6 There was no evidence that immediately after the occurrence, P. W. 8 had shown by signs and gestures that she had been ravishd by the two persons including the appellant. Her mother has testified that at the police station, P. W. 8 had expressed by signs in the presence of the police officer that the appellant and his companion had committed rape on her. The trial Court ought to have done well in not admitting this in evidence as it was a statement made by P. W. 8 in the course of investigation. The statement of a parson in the course of investigation may be expressed of implied. A person may point out by a finger or touch the property or the person identified or may either nod his head or give his assent in answer to a question addressed to him in that behalf or may make signs or gestures which are tantamount to saying that the person identified was concerned in the offence. All these statements; express or implied, including the signs and gestures would amount to a communication of the fact to another person and such communication made to a police officer in the course of investigation would come within the ban or Sec. 162 of the Coda of Criminal Procedure. (See AIR 1955 S. C. 104 : Ramkishan Mithanlal Sharma and Ors. v. State of Bombay).
7. The fact that P. W. 8, a girl aged 17 to 19 years then, had left the house and had been sitting on the railway platform at about midnight coupled with the medical evidence that there was an old rupture on her hymen and that her vagina admitted two fingers easily which was suggestive of habitual sexual intercourse and that there was absence of any injury on her private part would tell its own tale and militate against a theory of rape and would indicate that if the appellant had sexual intercourse with the victim (P. W. 8), it might have been with her consent. The doctor (P. W. 2) who had examined the appellant had found no signs of recent sexual intercourse.

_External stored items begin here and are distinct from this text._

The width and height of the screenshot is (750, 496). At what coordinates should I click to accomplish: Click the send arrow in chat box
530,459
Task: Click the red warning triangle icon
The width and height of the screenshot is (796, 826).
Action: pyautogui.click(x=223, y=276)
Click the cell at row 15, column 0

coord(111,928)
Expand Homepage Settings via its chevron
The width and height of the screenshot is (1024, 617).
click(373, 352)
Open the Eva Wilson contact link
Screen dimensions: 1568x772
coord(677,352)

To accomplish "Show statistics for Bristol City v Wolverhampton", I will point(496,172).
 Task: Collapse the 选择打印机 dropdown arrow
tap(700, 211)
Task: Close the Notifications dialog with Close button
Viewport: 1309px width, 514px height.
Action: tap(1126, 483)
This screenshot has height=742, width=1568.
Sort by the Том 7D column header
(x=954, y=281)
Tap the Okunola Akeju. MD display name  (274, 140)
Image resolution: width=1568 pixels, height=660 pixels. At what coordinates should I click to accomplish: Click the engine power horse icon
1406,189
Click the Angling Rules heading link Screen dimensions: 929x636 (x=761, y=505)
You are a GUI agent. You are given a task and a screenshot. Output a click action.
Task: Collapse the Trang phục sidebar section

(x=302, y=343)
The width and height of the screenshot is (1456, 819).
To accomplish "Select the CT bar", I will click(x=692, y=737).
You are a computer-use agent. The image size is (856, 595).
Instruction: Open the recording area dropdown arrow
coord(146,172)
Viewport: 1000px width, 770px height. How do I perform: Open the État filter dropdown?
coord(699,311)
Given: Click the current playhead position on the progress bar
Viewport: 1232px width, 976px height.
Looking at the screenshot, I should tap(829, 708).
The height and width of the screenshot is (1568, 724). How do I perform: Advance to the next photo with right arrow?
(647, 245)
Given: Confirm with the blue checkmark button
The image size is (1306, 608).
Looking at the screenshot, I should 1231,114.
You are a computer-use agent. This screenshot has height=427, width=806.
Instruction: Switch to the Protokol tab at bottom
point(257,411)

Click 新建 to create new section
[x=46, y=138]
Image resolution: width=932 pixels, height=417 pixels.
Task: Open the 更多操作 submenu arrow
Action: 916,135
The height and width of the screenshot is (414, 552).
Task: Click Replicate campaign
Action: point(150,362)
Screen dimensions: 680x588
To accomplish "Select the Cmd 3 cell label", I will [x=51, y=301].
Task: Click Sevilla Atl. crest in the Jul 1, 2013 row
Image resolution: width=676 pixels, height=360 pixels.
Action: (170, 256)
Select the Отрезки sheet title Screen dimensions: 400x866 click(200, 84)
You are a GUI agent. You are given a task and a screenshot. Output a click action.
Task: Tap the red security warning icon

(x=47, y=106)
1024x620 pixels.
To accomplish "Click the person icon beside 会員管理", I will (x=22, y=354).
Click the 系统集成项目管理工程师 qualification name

8. Regard being had to the aforesaid evidence and the circumstances of the case, some stains of human semen noticed by the Chemical Examiner and the Serologist on the clothes of P, W. 8 or on the under garment of the appellant would be of no consequence in the absence of other evidence pointing to the guilt of the appellant.
9. For the foregoing reasons, the order of conviction of the appellant must have to be set aside.
10. In the result, the appeal succeeds and is allowed. The order of conviction and sentence passed against the appellant is set aside. The appellant be set at liberty forthwith.